Francesco si convertì incontrando i lebbrosi e, oltre alla povertà, ebbe il dono di poter fare misericordia, cioè di poter amare con sentimenti vivi e profondi. Nel testamento afferma che fu il Signore a condurlo fra i lebbrosi: feci con loro "misericordia" - scrive - e "ciò che prima mi sembrava amaro divenne dolce come il miele". Francesco d'Assisi ha un forte legame con il Pontefice romano che egli chiamava semplicemente "il signor Papa", e si recò da lui per ottenere l'approvazione della regola per i suoi frati.
Francesco è anche nome di riforma della Chiesa. Questa parola è stata intesa da Francesco come un compito a lui affidato dal Crocifisso di S. Damiano che gli disse: "Francesco, va', ripara la mia casa che è in rovina". Una parola forte che, ripetuta oggi nel contesto dell'elezione di un nuovo Pontefice, suscita molteplici risonanze. La parola del Crocifisso di S. Damiano, suona anche più forte e impegnativa di quella usata dal Concilio Vaticano II, dove afferma che la conversione del cuore e la riforma della Chiesa, insieme alla preghiera, sono le condizioni essenziali alla vita e dell'unità della Chiesa, anche nella prospettiva dell'unione tra tutti i battezzati.

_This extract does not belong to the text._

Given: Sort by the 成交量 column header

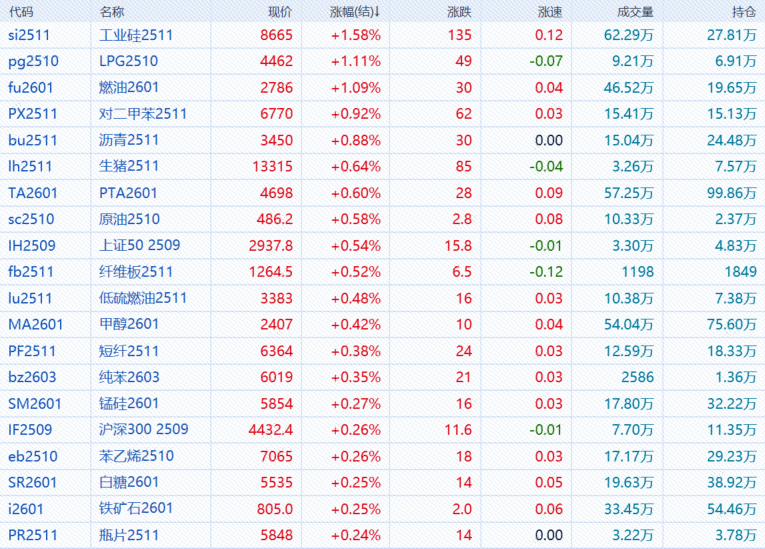Looking at the screenshot, I should 636,12.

Nel quadro del rinnovamento della Chiesa possiamo anche intravedere la continuità con Benedetto XVI, ispirato a un altro Santo, Benedetto da Norcia, anch'egli per vie diverse, secondo le esigenze di epoche distanti tra loro, impegnato ad elaborare un modello di vita secondo il vangelo e a costruire un'Europa cristiana. Il rinnovamento della Chiesa che il movimento originato da Francesco operò all'interno della Chiesa nel segno dell'umiltà e dell'obbedienza è riconosciuto come la vera riforma, o meglio, il vero tipo di riforma possibile ed efficace perché non mette in pericolo l'unità e la pace interna.

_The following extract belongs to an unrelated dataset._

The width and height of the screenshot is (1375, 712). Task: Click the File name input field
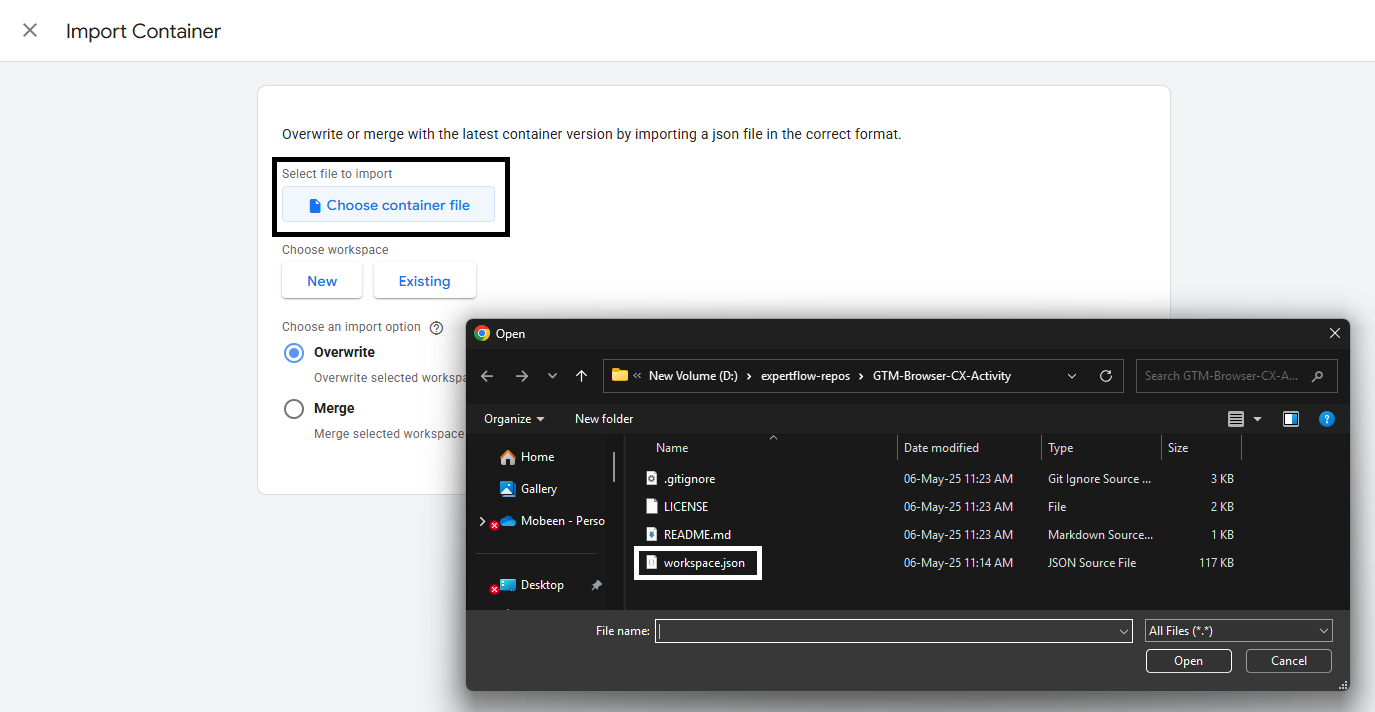click(885, 631)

In questa prospettiva, la scelta del nome Francesco sembra anche un segnale di affetto verso Benedetto XVI ancor più di quanto sarebbe stato se avesse scelto il nome di Benedetto XVII: sono, infatti, due scelte di novità e di stacco dall'immediato per una ricerca di ciò che è originario, radicato nel solco di una tradizione che continua a dare frutti di vita spirituale e di orientamento pastorale. Sono nomi che varcano i confini degli ordini religiosi, delle congregazioni e di tutto ciò che sa di chiuso, di limitato da cui qualcuno possa sentirsi escluso. Riflessioni, tra l'altro che fanno sentire ancor più il rammarico per la partenza da Varese dei frati Minori della Brunella, perché viene a mancare un'importante dimensione spirituale.

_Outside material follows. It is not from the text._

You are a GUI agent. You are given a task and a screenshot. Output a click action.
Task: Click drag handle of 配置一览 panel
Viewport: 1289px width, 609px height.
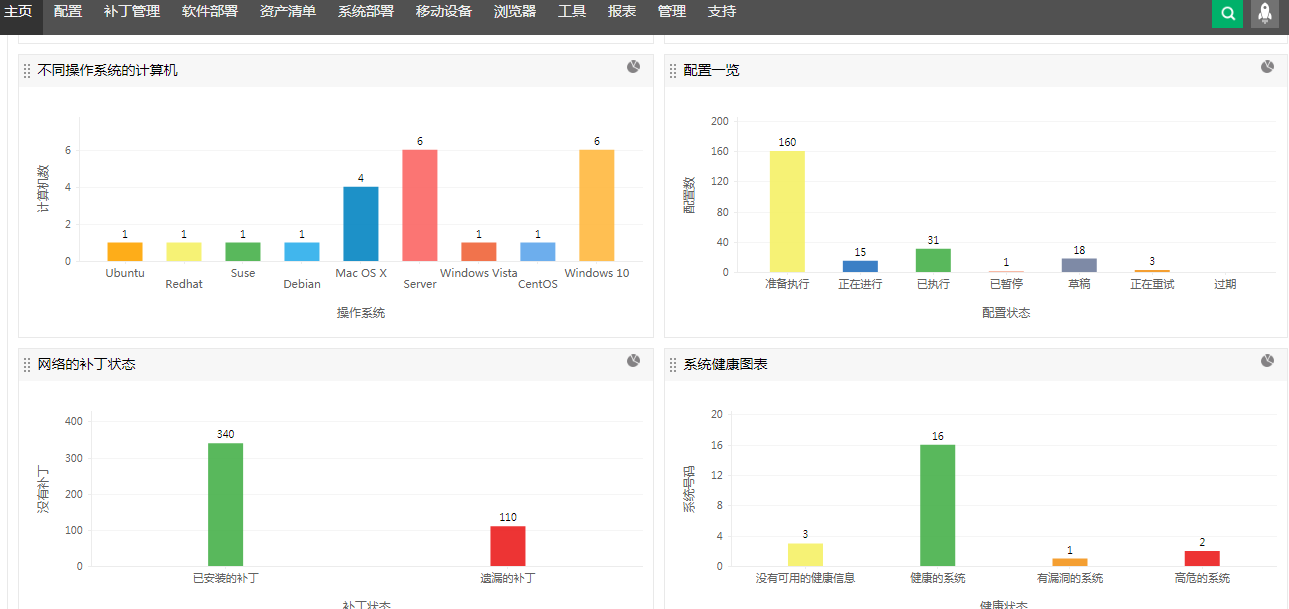click(x=673, y=71)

Con Francesco è anche collegato lo "spirito di Assisi" e quell'apertura ai popoli e alle religioni impegnate per la pace. Se Benedetto XVI ha detto che la violenza non è causata dalle religioni ma dalla mancanza della presenza di Dio nella società, nello spirito di Assisi troviamo l'annuncio della pace portato fin oltre i confini della cristianità, come è avvenuto nella visita di Francesco al sultano. Tutto questo e molto altro ancora in nome di un nome, Francesco, che, a Dio piacendo, non sarà stato scelto invano.